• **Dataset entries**
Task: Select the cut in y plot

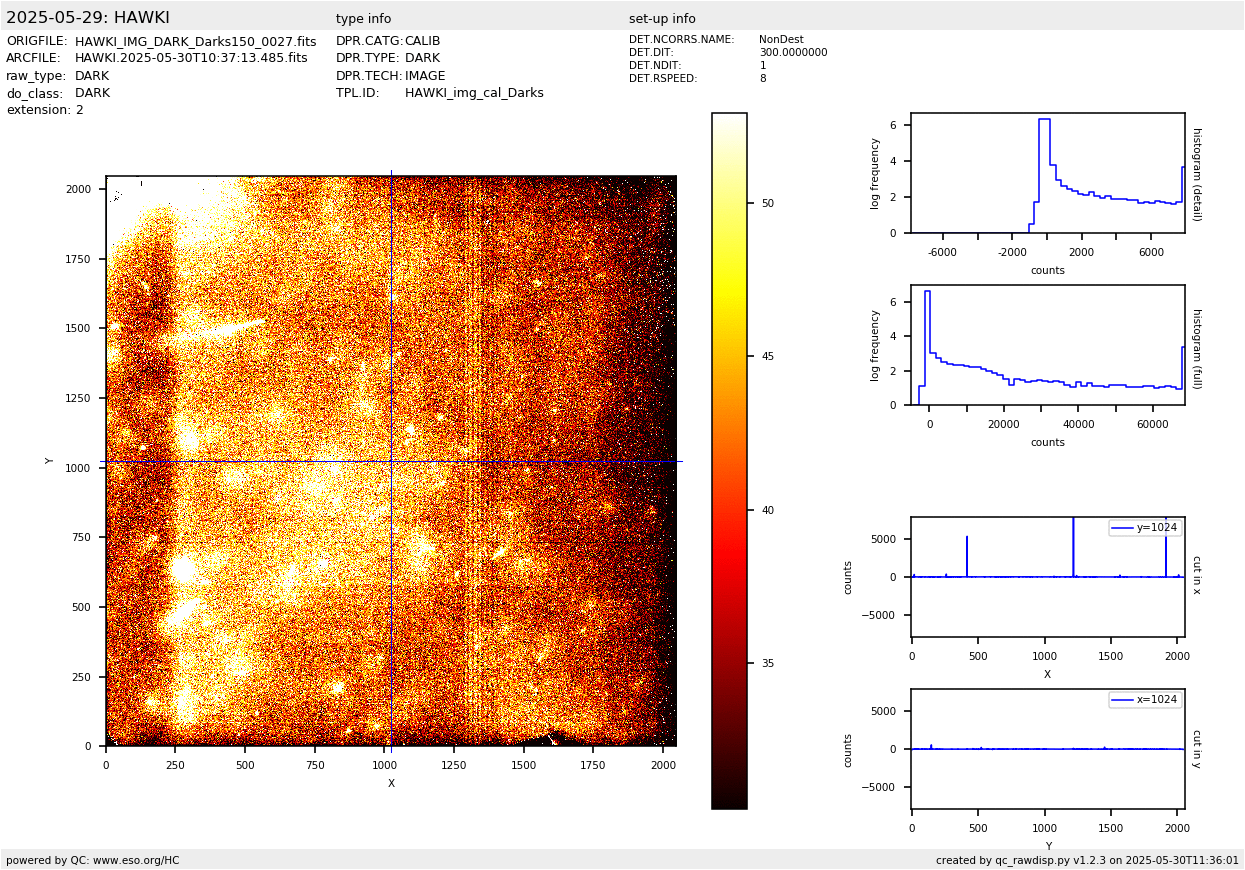Action: [x=1047, y=749]
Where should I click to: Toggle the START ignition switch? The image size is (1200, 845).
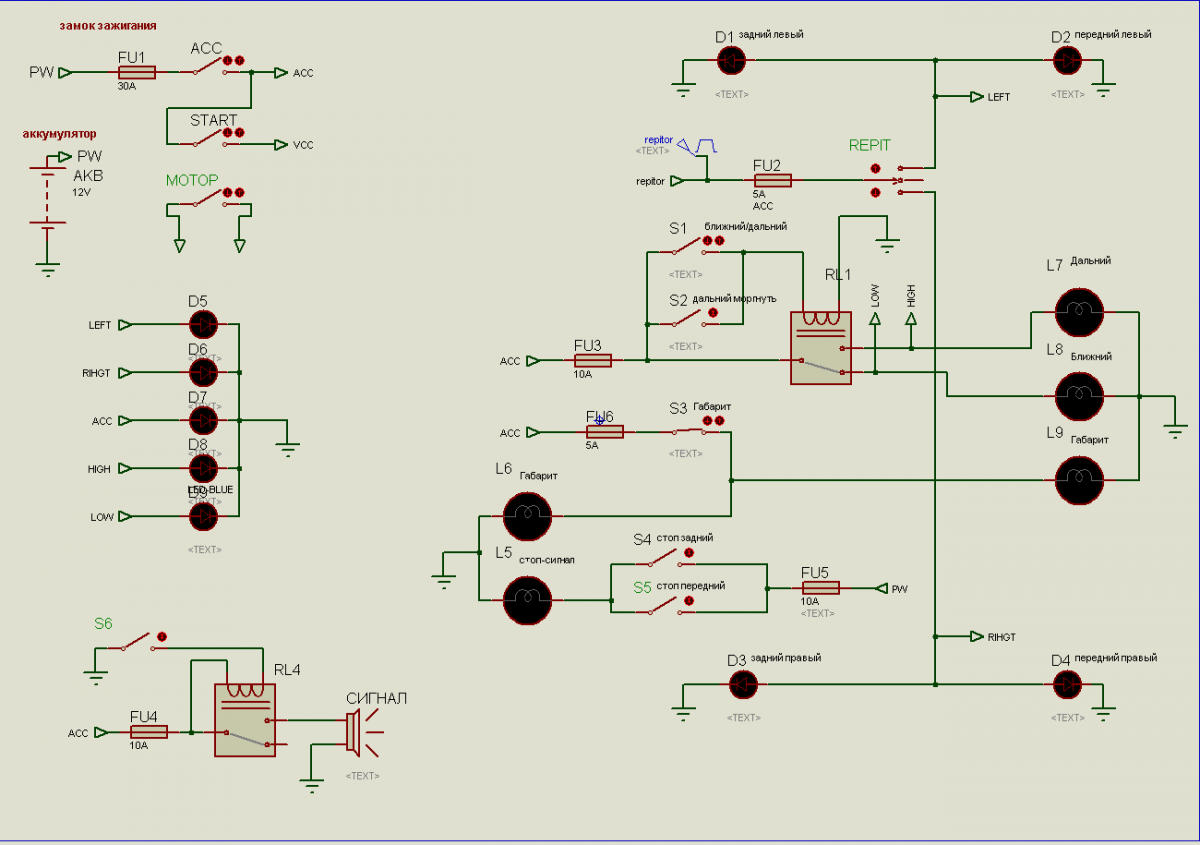(207, 139)
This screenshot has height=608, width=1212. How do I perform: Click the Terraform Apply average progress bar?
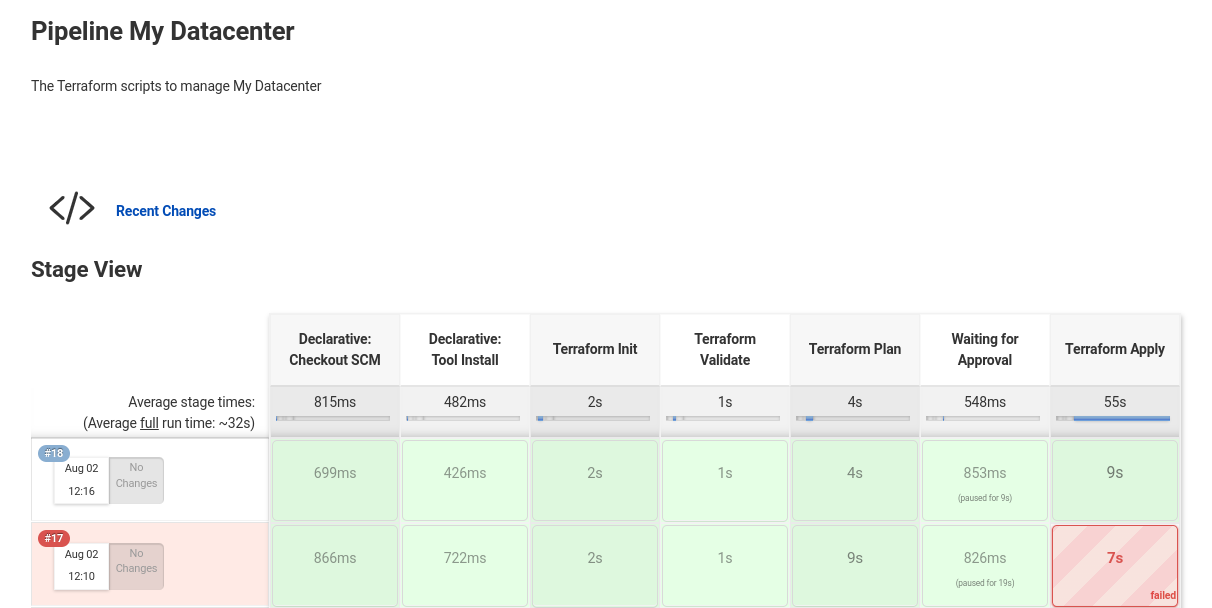pos(1114,418)
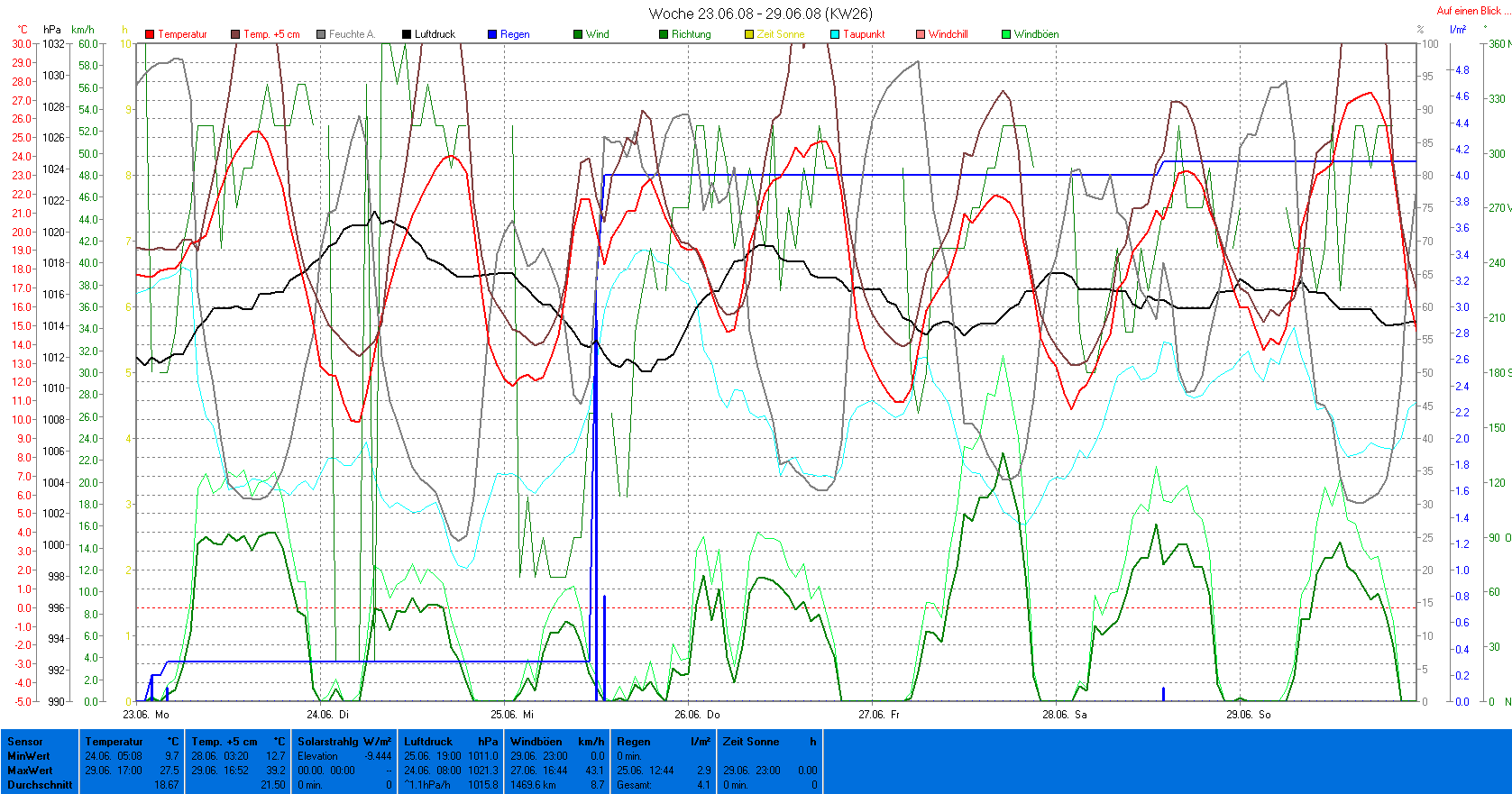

• **Directions**
Make an exact copy of the records shown above, without the pictures.

• **Completed task**
Task: Select the cut in y plot

Action: [x=1047, y=749]
Where should I click to: Toggle the START ignition switch? The image size is (1200, 845).
(207, 139)
This screenshot has height=608, width=1212. How do I perform: Click the Terraform Apply average progress bar?
pos(1114,418)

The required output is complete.